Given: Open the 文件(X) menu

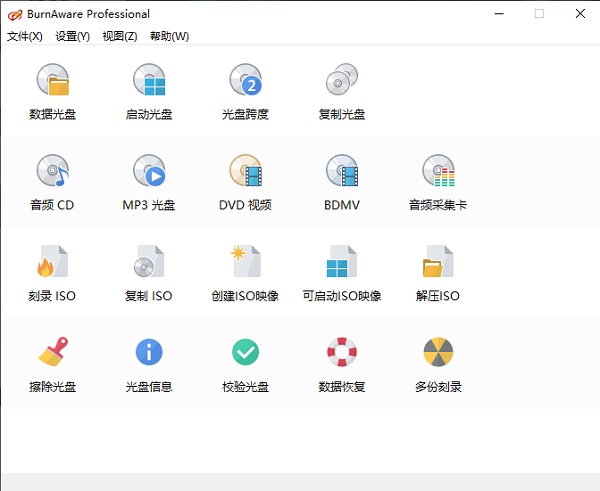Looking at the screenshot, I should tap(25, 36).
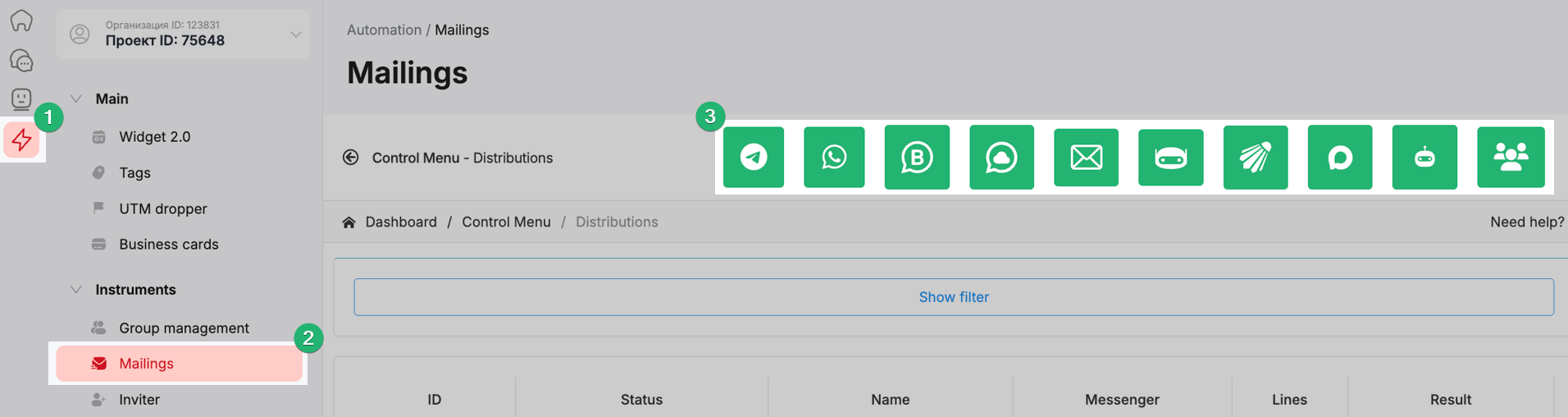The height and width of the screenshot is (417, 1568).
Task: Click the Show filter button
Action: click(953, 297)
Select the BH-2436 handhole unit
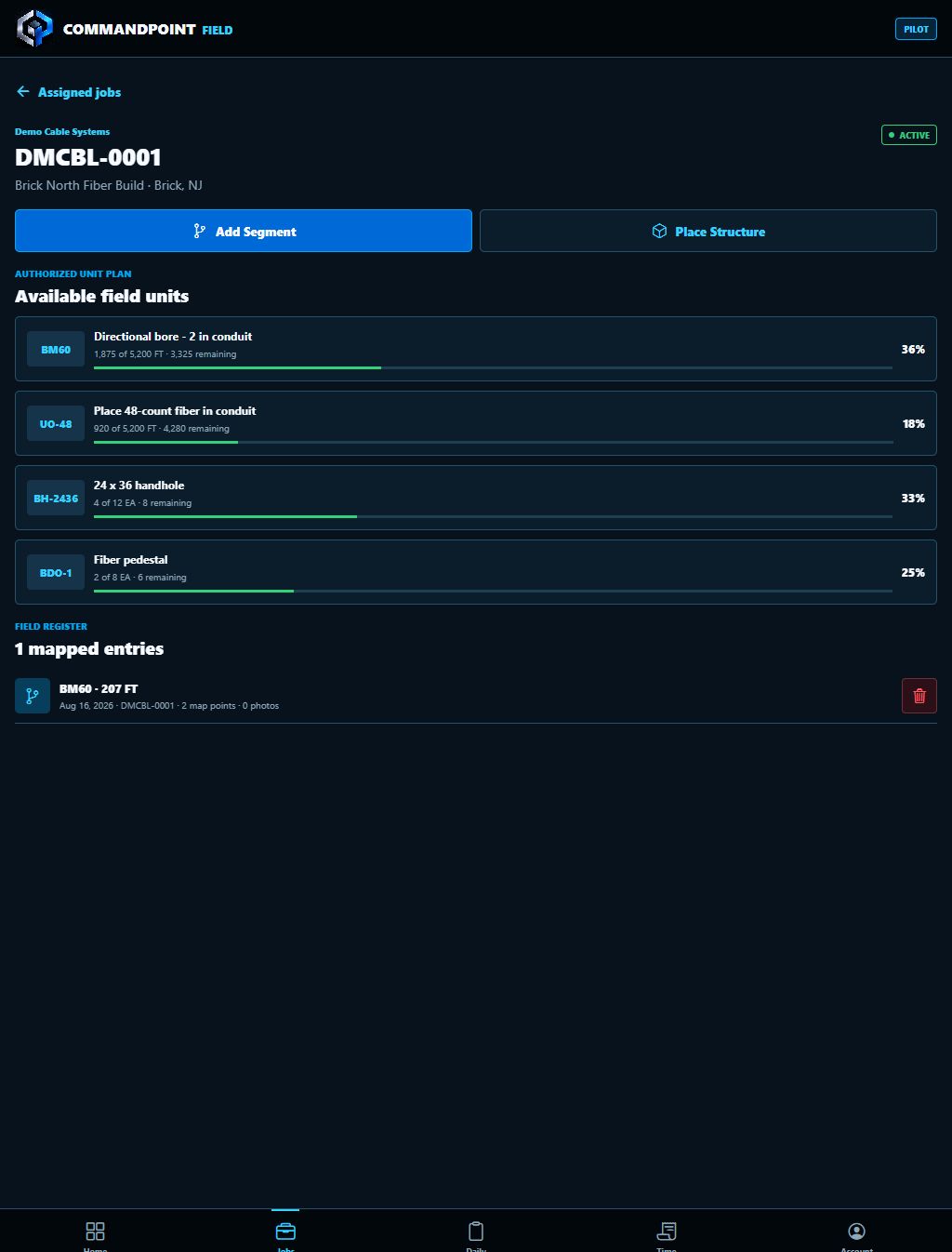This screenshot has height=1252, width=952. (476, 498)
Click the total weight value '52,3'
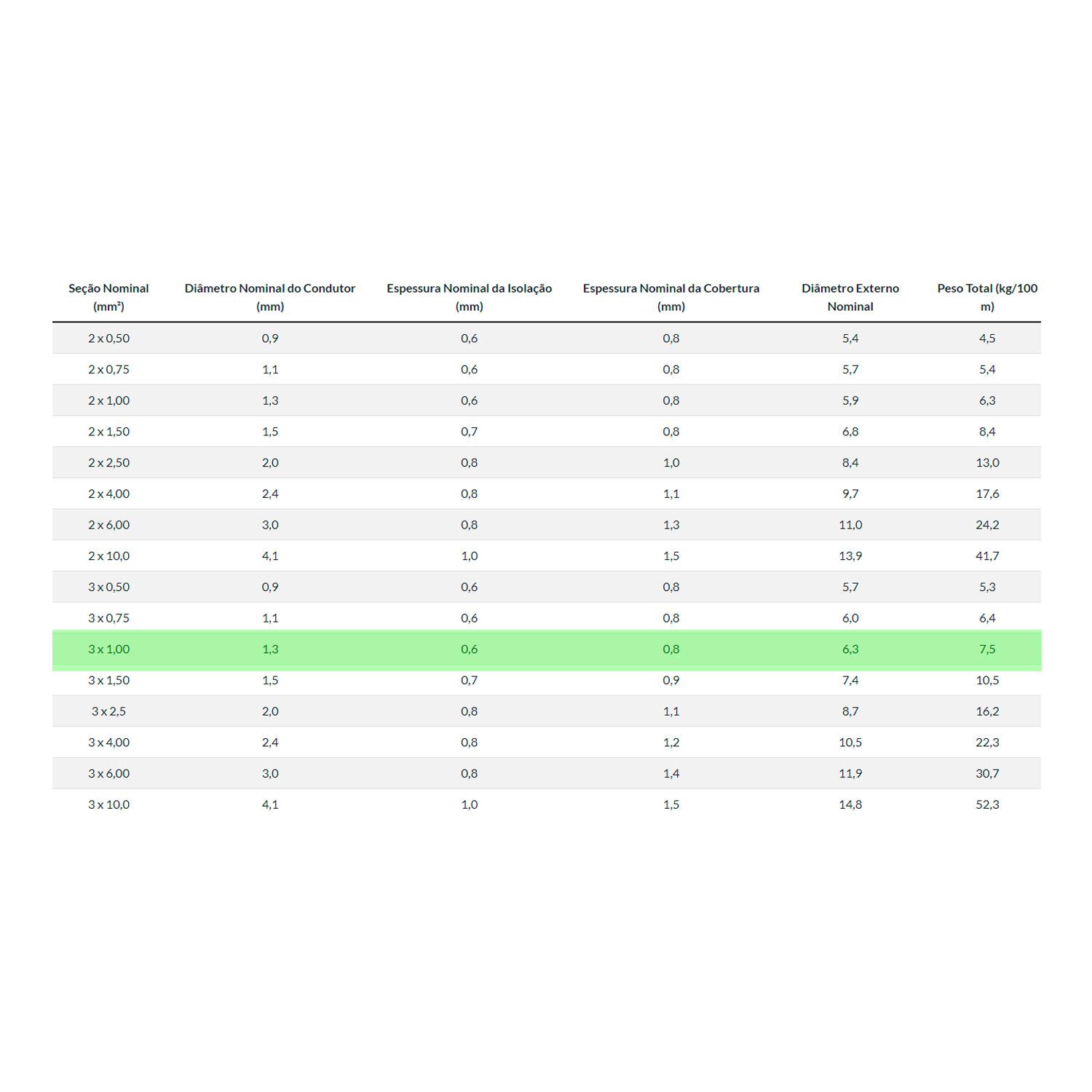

...

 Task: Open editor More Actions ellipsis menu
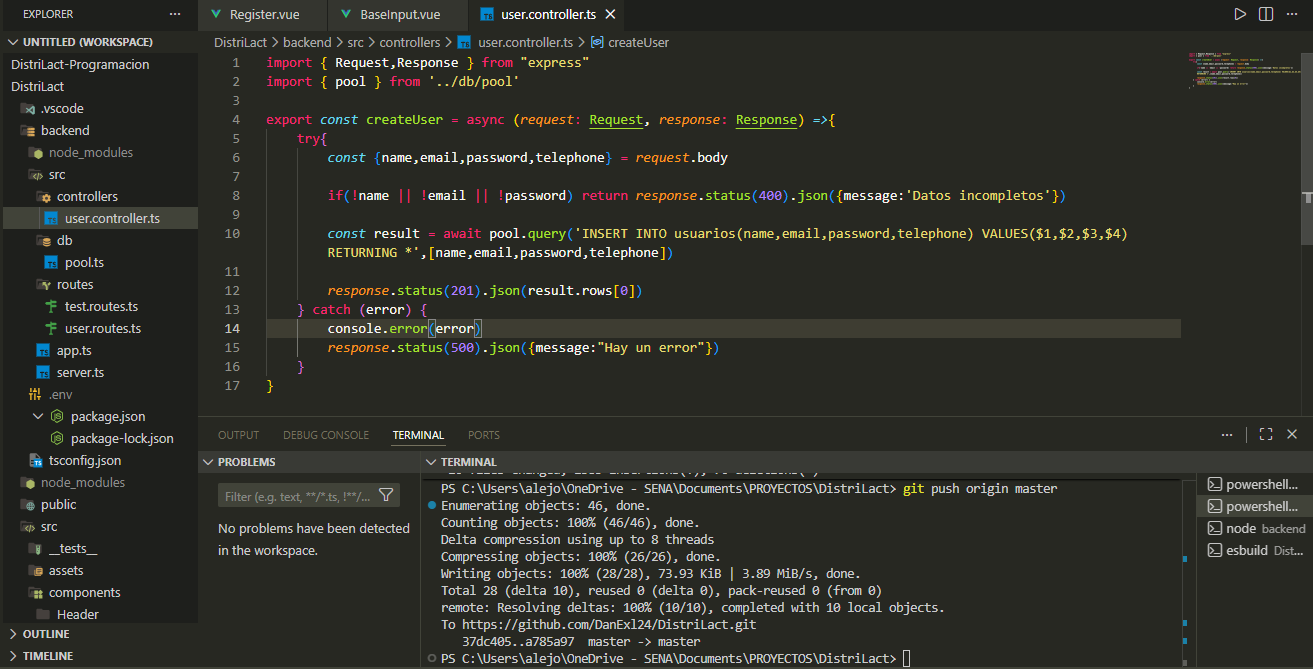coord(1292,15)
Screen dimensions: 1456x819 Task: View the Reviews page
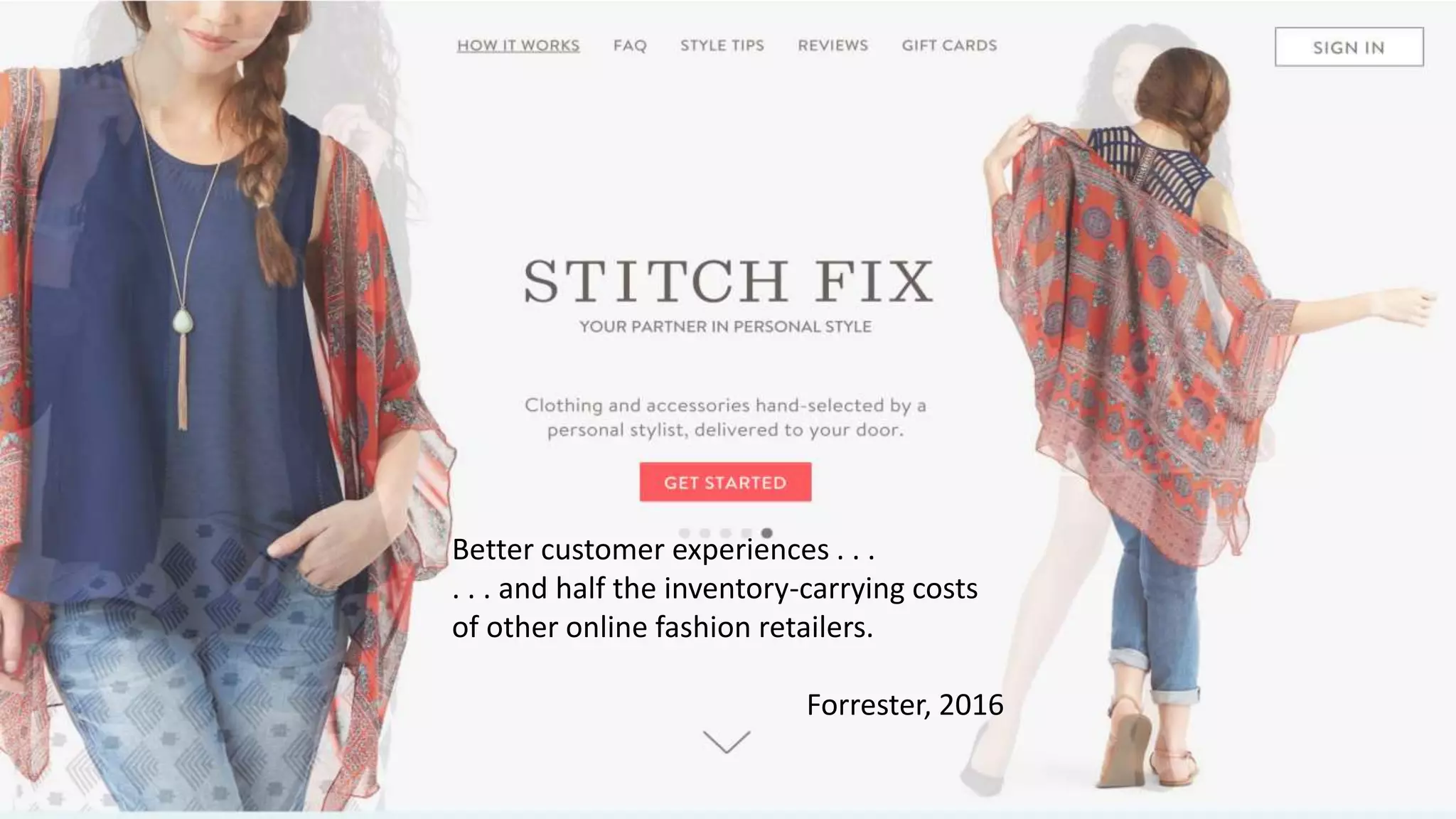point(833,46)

WORK TASK>
Using the entries above, transcribe exactly from the line that has "Given: Open the 文件(X) menu" through the line that has "Click the total weight value '52,3'". Pictures are dropped.

TASK OUTPUT>
Given: Open the 文件(X) menu

Looking at the screenshot, I should tap(25, 36).
The height and width of the screenshot is (417, 1568).
Task: Click the Show filter button
Action: click(953, 297)
Select the BH-2436 handhole unit
This screenshot has height=1252, width=952. (476, 498)
Click the total weight value '52,3'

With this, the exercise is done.